Mit einem anderen passenden Radionuklid ausgestattet, können die Biomoleküle auch der Behandlung durch interne Bestrahlung dienen. Mindt ergänzt: "Im Vergleich zur externen Strahlentherapie kann die systemische Applikation von radioaktiv markierten Wirkstoffen wirklich gezielt und unabhängig vom Verbreitungsgrad bestehende Metastasen vernichten und damit auch einer erneuten Erkrankung vorbeugen." Auf die Erkrankung Betroffener abgestimmte Radiopharmazeutika bieten zudem Möglichkeiten, die Diagnostik und Therapie, kurz Theranostik, möglichst personalisiert auszurichten und unnötige Belastungen zu vermeiden.
Die Halbwertszeiten klinisch relevanter Isotope können sehr stark variieren: Die Isotope 13N (Stickstoff-13) und 11C (Kohlenstoff-11) sind in der Medizin besonders kurzlebige Isotope mit Halbwertszeit von nur ein paar Minuten. "Bei unseren Metall-basierenden Radiopharmazeutika sind Halbwertszeiten von ein paar Stunden bis ein paar Tagen üblich", so der Forscher.

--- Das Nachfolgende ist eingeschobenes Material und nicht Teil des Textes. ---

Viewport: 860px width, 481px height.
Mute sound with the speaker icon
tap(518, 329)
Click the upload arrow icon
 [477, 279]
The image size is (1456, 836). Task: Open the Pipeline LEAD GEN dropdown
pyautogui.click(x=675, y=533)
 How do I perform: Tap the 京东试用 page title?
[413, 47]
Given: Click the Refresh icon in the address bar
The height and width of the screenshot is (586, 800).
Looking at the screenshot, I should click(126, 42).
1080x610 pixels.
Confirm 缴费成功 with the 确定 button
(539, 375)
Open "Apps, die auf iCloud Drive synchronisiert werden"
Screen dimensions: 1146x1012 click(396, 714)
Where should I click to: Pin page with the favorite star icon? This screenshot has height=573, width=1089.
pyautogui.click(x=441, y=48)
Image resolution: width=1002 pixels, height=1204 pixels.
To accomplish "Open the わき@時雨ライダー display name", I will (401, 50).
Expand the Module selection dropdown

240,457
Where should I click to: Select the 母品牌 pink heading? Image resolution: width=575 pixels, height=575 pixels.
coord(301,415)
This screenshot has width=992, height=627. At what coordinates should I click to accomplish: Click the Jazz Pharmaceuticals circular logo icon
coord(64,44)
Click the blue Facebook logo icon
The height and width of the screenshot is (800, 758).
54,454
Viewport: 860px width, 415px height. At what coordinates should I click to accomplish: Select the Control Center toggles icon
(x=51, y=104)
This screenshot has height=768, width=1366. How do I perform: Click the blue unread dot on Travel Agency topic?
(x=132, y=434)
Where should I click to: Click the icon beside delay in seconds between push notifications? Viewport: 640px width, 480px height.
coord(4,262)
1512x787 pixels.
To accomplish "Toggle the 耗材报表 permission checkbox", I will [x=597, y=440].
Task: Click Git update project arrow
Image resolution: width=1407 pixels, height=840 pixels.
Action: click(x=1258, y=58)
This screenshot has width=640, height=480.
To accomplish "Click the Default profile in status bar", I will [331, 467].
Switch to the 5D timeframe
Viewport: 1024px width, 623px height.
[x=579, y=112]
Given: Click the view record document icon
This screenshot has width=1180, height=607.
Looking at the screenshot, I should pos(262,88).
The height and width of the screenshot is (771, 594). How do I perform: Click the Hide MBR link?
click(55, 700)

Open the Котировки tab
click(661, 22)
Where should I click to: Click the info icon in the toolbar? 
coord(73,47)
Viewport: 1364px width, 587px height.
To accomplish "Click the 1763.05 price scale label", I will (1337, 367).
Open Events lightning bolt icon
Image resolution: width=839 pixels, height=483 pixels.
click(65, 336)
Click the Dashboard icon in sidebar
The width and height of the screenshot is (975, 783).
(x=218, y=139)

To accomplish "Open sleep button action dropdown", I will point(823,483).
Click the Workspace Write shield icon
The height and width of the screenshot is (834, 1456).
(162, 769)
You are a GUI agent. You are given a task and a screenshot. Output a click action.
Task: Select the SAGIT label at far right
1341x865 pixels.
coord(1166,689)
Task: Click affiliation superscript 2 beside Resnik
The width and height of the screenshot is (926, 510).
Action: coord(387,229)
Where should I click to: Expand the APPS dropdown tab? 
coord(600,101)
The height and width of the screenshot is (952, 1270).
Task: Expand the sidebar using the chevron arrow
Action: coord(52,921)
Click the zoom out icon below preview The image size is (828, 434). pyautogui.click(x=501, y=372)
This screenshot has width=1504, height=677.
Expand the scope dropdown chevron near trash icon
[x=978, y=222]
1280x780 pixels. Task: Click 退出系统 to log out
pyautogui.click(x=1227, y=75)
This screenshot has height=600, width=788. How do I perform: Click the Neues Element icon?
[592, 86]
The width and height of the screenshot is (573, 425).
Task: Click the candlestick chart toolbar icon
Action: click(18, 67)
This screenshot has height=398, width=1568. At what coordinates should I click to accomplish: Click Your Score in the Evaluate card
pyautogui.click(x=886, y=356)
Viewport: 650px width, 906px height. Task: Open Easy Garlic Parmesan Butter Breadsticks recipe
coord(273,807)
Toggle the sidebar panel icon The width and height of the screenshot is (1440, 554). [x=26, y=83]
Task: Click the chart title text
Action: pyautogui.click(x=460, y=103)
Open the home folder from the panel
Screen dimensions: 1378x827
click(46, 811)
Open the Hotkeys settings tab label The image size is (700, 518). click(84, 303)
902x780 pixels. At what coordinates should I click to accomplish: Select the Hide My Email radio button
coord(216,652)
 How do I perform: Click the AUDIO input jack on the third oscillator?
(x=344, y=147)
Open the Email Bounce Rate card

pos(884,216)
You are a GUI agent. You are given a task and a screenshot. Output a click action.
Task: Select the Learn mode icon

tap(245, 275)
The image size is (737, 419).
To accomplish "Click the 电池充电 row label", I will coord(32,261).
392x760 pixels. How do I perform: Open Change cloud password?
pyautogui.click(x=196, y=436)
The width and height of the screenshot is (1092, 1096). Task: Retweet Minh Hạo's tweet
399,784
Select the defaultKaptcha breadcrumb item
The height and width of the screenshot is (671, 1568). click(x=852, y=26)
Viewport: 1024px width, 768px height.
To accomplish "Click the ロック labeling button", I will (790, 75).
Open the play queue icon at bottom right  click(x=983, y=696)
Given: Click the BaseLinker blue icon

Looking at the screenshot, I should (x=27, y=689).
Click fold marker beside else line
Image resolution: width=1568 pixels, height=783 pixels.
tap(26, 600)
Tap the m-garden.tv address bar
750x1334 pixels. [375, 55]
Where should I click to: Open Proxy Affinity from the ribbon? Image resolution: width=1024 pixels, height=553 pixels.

Exotische metallische Radionuklide
Es gibt bereits etablierte Radiopharmazeutika, etwa gegen Schilddrüsenkrebs (z.B. Radiojodtherapie). Jüngere Neuzulassungen beziehen sich auf neuroendokrine Tumore und Prostatakrebs. Thomas Mindt konzentriert sich vor allem auf Darm- und Prostatakrebs, jüngst auch Blasen- und Brustkrebs. Dabei interessieren ihn vor allem "exotische, noch nicht etablierte" metallische Radioisotope wie z.B. Zirkonium-89, Scandium-44 oder Actinium-225.
Ein Metall ist relativ einfach durch ein anderes Metall zu ersetzen – so kommt man schnell zu theranostischen Anwendungen, die derzeit in der Onkologie sehr gefragt sind.
Mindts Tenure-Track Professur für Radiochemie, angesiedelt in der Fakultät für Chemie, dient auch als Brückenschlag zur Medizinische Universität Wien. Den Brückenschlag repräsentiert auch das interuniversitäre Wiener Ludwig Boltzmann Institut Angewandte Diagnostik, welches Thomas Mindt vor rund fünf Jahren mitbegründete und welches für ihn nach wie vor ein wichtiger Partner ist.
Ass.-Prof. Dr. Thomas Mindt, Privatdoz. hat seit Oktober 2020 die Tenure Track-Professur Radiochemie am Institut für Anorganische Chemie der Universität Wien inne. Er studierte Organische Chemie und Biotechnologie in der Schweiz, promovierte in organischer Chemie an der Brown University, USA, und arbeitete als Oberassistent im Bereich Radiopharmazeutische Wissenschaften an der ETH in Zürich. Nach einer Assistenz- und Honorarprofessur an der Universität Basel wechselte er 2016 als Mitbegründer des Ludwig Boltzmann Institutes für Angewandte Diagnostik nach Wien und leitete dort die Abteilung Imaging Biomarkers.